阅读摘录.
--- --- ---
DDOS攻击原理
DDoS 攻击的中文全称为分布式拒绝服务攻击,其攻击原理简单粗暴,旨在通过向目标网站(服务器)发送超过其处理能力的庞大流量来造成其瘫痪,使其无法为用户提供服务。更多参阅:什么是DDOS攻击?
这好比有一家餐厅(网站),正常情况下能同时为 100 人(网民)提供外卖送餐(内容)服务,突然来了 10000 名陌生的顾客(DDoS 攻击源,俗称“肉鸡”),恶意下了 10000 张外卖送餐的订单(DDoS 攻击请求),又在几分钟内取消,使得餐厅疲于应对,进而难以甚至无法给正常的顾客提供服务。
DDOS如何防御?
DDOS攻击为什么易攻难防?
经过多年的发展,DDoS 攻击演变出了多种不同的类型,常见的有以下三类。
HTTP 请求密集型 DDoS 攻击,通过发送超过 HTTP 服务器处理能力的请求来造成服务拒绝事件。
--- --- ---
已存储的数据条目:
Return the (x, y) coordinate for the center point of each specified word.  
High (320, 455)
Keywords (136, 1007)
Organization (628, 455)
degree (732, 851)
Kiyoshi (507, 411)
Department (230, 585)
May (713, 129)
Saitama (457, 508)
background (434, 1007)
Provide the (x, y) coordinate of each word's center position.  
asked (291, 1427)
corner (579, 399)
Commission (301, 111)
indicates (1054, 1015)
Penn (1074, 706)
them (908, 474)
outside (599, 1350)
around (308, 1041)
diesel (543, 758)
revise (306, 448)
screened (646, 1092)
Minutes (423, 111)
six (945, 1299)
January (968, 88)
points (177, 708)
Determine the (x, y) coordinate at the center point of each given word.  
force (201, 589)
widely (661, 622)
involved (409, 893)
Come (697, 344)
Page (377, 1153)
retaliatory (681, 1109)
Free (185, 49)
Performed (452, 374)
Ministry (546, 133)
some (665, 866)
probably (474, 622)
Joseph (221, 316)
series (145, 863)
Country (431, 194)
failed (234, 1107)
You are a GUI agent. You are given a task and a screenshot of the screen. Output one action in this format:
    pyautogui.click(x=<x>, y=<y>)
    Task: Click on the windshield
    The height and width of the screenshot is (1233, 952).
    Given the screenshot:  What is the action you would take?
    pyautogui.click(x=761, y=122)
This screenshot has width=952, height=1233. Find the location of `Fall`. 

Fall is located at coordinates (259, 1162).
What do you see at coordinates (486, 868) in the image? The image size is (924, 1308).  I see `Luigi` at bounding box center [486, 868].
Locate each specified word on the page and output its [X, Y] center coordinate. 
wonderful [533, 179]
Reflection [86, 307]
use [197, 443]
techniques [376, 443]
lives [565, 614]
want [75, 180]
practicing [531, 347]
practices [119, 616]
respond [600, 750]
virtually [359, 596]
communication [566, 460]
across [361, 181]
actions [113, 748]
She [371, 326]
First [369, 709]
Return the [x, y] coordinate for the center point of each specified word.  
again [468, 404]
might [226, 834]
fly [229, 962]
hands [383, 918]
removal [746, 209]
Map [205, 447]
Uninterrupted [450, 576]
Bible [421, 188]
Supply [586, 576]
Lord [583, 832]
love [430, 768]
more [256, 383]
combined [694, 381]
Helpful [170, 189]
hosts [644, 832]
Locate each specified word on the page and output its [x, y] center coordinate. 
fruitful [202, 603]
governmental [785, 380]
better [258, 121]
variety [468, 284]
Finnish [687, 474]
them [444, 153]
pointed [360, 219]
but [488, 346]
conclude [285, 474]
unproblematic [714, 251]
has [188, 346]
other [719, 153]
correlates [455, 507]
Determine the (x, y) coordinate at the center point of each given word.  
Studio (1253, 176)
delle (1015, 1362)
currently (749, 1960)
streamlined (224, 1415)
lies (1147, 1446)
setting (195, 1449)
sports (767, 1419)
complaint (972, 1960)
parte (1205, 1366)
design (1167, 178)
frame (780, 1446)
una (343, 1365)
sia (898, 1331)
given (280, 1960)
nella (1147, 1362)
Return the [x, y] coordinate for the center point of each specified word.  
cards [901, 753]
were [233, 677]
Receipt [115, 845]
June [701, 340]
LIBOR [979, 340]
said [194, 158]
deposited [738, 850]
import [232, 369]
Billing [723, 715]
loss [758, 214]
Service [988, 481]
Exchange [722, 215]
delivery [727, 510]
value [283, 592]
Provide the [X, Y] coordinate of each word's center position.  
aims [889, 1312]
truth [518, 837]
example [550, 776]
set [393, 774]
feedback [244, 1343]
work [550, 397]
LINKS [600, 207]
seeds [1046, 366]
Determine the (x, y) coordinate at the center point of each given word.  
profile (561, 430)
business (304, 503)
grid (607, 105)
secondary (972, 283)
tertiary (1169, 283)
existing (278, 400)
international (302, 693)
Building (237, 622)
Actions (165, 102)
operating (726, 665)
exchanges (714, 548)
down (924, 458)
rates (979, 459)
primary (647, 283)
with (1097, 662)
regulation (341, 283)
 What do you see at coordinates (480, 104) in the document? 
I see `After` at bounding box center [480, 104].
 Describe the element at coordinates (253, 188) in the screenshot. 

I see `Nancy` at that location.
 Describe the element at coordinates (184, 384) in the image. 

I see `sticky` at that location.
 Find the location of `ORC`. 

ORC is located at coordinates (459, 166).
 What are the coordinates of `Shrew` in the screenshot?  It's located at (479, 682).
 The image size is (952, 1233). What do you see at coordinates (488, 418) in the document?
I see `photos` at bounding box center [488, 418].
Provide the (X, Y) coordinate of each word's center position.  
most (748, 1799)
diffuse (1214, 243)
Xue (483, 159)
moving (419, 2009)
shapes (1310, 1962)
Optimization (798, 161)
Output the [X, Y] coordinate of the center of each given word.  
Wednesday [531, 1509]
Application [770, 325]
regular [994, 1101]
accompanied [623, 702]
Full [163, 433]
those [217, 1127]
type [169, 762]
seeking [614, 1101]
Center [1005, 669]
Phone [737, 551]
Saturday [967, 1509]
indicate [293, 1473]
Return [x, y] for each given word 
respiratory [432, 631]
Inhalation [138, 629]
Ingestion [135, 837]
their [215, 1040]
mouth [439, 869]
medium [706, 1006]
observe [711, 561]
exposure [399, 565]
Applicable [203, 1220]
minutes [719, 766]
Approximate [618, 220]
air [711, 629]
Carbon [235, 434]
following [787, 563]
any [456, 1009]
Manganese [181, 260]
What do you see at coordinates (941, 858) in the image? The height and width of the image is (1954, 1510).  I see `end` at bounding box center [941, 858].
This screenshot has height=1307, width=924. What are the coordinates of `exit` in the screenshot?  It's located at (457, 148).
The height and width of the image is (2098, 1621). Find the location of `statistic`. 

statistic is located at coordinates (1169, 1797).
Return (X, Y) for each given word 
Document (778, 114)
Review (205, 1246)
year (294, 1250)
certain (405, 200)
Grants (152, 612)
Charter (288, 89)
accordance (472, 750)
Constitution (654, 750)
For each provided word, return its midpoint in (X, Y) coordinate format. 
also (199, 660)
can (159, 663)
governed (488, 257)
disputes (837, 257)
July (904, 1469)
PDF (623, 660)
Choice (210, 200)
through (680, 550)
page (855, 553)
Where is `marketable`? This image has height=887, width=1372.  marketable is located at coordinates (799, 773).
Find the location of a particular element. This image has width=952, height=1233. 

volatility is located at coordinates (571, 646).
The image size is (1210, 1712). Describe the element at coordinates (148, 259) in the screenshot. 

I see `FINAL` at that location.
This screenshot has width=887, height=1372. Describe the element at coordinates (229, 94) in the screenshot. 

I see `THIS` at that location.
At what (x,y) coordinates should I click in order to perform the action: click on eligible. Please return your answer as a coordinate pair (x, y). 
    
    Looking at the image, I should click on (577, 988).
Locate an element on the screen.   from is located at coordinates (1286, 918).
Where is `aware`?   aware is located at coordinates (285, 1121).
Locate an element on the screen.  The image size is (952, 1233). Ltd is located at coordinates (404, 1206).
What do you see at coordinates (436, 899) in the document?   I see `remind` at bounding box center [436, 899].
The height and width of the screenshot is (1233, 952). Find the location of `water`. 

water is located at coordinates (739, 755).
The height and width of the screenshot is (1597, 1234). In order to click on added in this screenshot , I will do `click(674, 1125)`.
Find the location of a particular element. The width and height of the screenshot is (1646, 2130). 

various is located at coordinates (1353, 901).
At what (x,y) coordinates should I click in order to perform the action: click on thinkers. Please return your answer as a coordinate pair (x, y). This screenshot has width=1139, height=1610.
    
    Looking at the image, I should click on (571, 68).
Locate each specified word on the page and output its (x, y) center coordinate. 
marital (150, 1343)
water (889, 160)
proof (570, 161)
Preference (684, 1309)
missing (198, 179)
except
--- --- ---
任务要求.
A. 请抄写DDoS攻击一文中从“这好比有一家餐厅(网站),正常情况下能同时为 100 人(网民)提供外卖送餐(内容)服务,突然来了”一直到“DDOS攻击为什么易攻难防?”的这一段。
B. DDoS攻击一文中以餐厅作比喻的那一段里,括号内注明的内容有哪些?请全部列出。

答复.
A.
这好比有一家餐厅(网站),正常情况下能同时为 100 人(网民)提供外卖送餐(内容)服务,突然来了 10000 名陌生的顾客(DDoS 攻击源,俗称“肉鸡”),恶意下了 10000 张外卖送餐的订单(DDoS 攻击请求),又在几分钟内取消,使得餐厅疲于应对,进而难以甚至无法给正常的顾客提供服务。
DDOS如何防御?
DDOS攻击为什么易攻难防?

B. 网站;网民;内容;DDoS 攻击源,俗称“肉鸡”;DDoS 攻击请求